The temple priests perform the puja (rituals) during festivals and on a daily basis. As at other Vishnu temples of Tamil Nadu, the priests belong to the Vaishnavaite community, the Iyengars. The temple rituals are performed three times a day: Ushathkalam at 7:30 a.m., Uchikalam at 12:00 p.m. and Sayarakshai at 6:00 p.m. Each ritual has three steps: alangaram (decoration), neivethanam (food offering) and deepa aradanai (waving of lamps) for both Perumal and Thayar. During the last step of worship, nagaswaram (pipe instrument) and tavil (percussion instrument) are played, religious instructions in the Vedas (sacred text) are recited by priests, and worshippers prostrate themselves in front of the temple mast.
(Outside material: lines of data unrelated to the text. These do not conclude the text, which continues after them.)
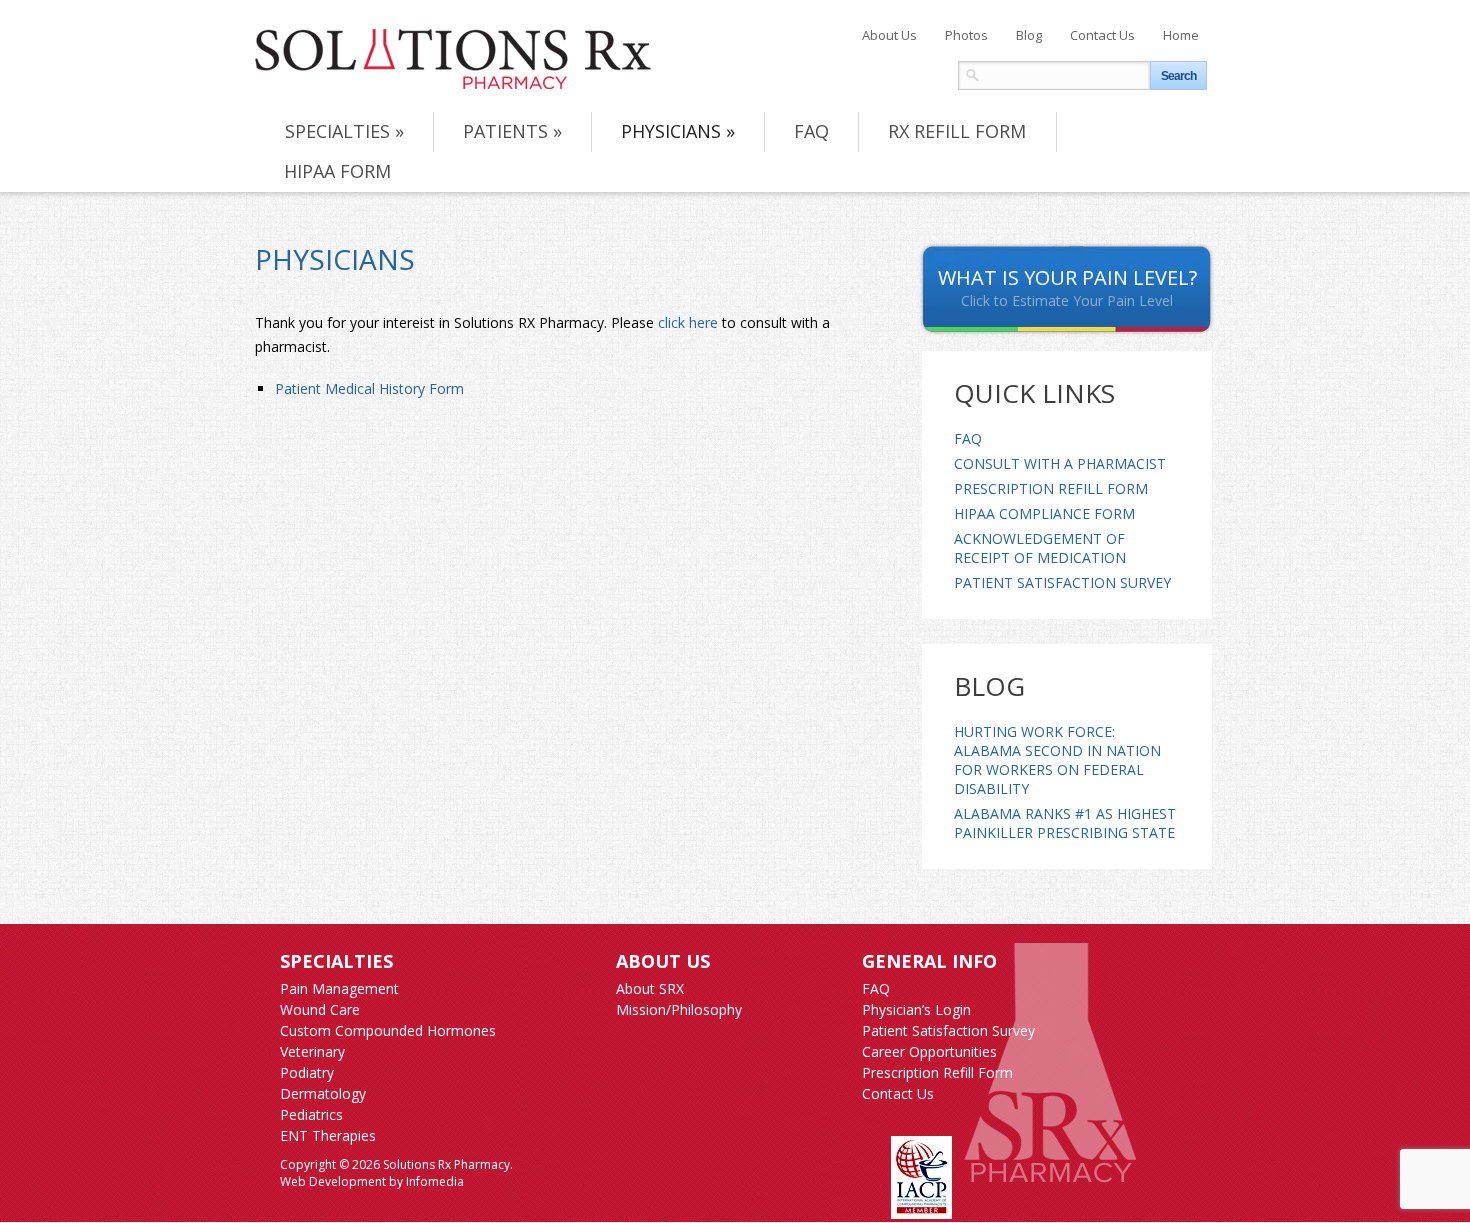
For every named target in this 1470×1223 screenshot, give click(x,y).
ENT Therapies (328, 1135)
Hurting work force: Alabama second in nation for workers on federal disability (1057, 760)
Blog (1029, 35)
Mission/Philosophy (679, 1009)
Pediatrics (311, 1114)
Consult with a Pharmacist (1060, 463)
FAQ (811, 131)
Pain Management (339, 988)
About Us (889, 35)
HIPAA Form (337, 171)
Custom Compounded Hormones (388, 1030)
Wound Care (320, 1009)
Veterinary (312, 1051)
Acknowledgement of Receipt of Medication (1040, 548)
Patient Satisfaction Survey (1062, 582)
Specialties (344, 131)
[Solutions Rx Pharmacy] (453, 59)
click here (688, 322)
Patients (512, 131)
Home (1181, 35)
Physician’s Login (916, 1009)
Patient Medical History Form (369, 388)
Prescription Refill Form (1051, 488)
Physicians (678, 131)
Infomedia (435, 1181)
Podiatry (307, 1072)
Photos (966, 35)
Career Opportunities (929, 1051)
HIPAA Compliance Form (1044, 513)
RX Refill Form (957, 131)
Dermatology (323, 1093)
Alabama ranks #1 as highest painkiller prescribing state (1065, 823)
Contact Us (1102, 35)
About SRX (650, 988)
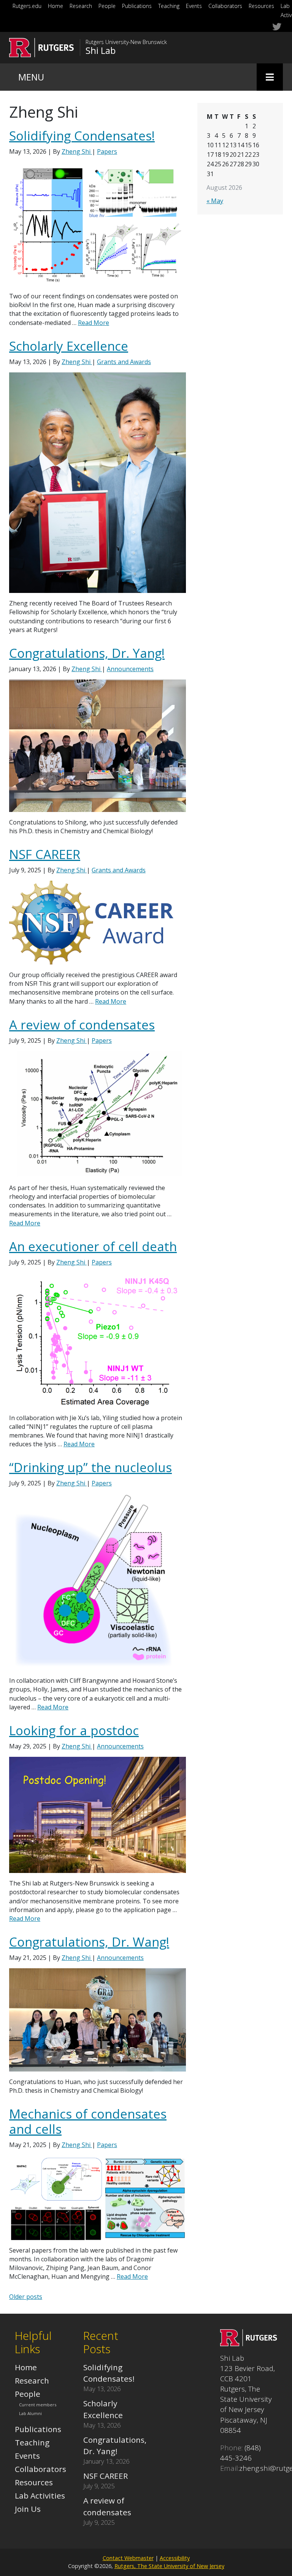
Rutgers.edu (27, 5)
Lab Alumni (30, 2414)
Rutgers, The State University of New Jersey (169, 2566)
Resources (261, 5)
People (107, 5)
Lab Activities (40, 2495)
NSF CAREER (44, 854)
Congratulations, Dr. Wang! (89, 1941)
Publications (137, 5)
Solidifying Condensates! (82, 135)
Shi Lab (101, 50)
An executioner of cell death (93, 1246)
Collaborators (225, 5)
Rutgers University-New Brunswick (126, 42)
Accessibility (175, 2558)
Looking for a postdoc (74, 1730)
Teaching (168, 5)
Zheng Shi (77, 151)
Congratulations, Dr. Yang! (87, 653)
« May (214, 201)
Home (55, 5)
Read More (93, 322)
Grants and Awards (124, 362)
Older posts (25, 2296)
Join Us (28, 2508)
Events (194, 5)
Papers (107, 151)
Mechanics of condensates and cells (88, 2121)
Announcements (130, 669)
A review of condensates (82, 1024)
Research (81, 5)
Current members (37, 2404)
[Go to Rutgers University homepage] (41, 47)
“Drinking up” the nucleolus (90, 1467)
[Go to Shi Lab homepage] (248, 2343)
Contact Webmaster (128, 2558)
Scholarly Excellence (68, 346)
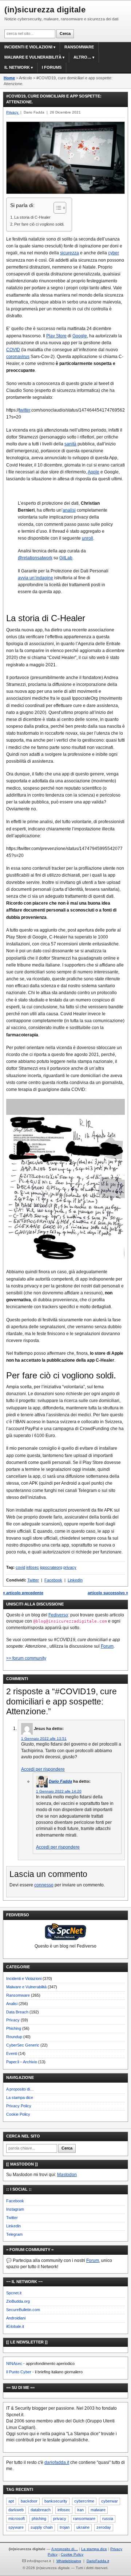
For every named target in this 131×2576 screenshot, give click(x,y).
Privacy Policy (18, 2106)
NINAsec (14, 2363)
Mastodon (67, 2174)
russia (107, 2518)
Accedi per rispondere (43, 1769)
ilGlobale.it (15, 2326)
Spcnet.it (13, 2293)
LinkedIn (75, 1580)
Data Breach (17, 2012)
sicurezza (69, 252)
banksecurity (55, 2501)
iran (80, 2510)
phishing (39, 2518)
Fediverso (58, 1615)
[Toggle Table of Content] (56, 208)
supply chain (42, 2527)
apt (11, 2501)
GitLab (65, 557)
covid (20, 1567)
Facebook (53, 1580)
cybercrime (84, 2501)
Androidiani (15, 2318)
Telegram (14, 2234)
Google (79, 335)
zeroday (103, 2527)
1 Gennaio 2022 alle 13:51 (44, 1738)
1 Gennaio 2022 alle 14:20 (59, 1791)
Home (9, 78)
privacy (69, 1567)
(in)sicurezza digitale (45, 9)
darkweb (16, 2510)
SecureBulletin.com (23, 2309)
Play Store (56, 335)
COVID (13, 349)
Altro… (82, 57)
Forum (107, 1646)
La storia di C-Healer (32, 217)
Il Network (17, 67)
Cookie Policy (18, 2114)
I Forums (51, 67)
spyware (16, 2527)
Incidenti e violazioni (28, 47)
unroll (87, 538)
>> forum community (26, 1658)
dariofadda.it (56, 2462)
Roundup (14, 2037)
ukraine (83, 2527)
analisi (69, 510)
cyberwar (109, 2501)
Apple (93, 472)
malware (98, 2510)
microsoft (16, 2518)
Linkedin (13, 2226)
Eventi (11, 2053)
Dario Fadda (60, 1781)
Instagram (15, 2209)
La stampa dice (19, 2097)
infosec (32, 1567)
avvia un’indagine (35, 577)
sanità (70, 443)
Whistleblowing (68, 2561)
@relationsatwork (35, 557)
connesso (43, 1885)
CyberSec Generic (22, 2045)
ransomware (84, 2518)
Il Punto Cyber (18, 2372)
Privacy (13, 2020)
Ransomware (79, 47)
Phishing (13, 2028)
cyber (113, 252)
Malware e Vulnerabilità (32, 57)
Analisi (11, 2003)
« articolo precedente (23, 1593)
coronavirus (17, 356)
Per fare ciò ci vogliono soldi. (39, 224)
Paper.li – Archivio (21, 2062)
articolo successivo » (108, 1593)
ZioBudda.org (18, 2301)
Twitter (33, 1580)
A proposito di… (20, 2089)
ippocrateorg (51, 1567)
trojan (65, 2527)
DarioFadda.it (98, 2561)
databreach (41, 2510)
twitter (24, 410)
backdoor (29, 2501)
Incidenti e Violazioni (23, 1978)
There are weekly, monthly and fortnightly rituals performed in the temple. The temples have Brahmotsavam (major festivals) in three subsequent months namely Panguni, Chittirai and Vaikasi. The Garuda Sevai function during the Tamil month of Vaikasi has assembly of 18 Garuda festive deities from 18 different temples.

The temples are revered in Naalayira Divya Prabandham, the 7th–9th century Vaishnava canon, by Thirumangai Alvar and Bhoothathalvar in one hymn each. The temple is classified as a Divya Desam, one of the 108 Vishnu temples that are mentioned in the book.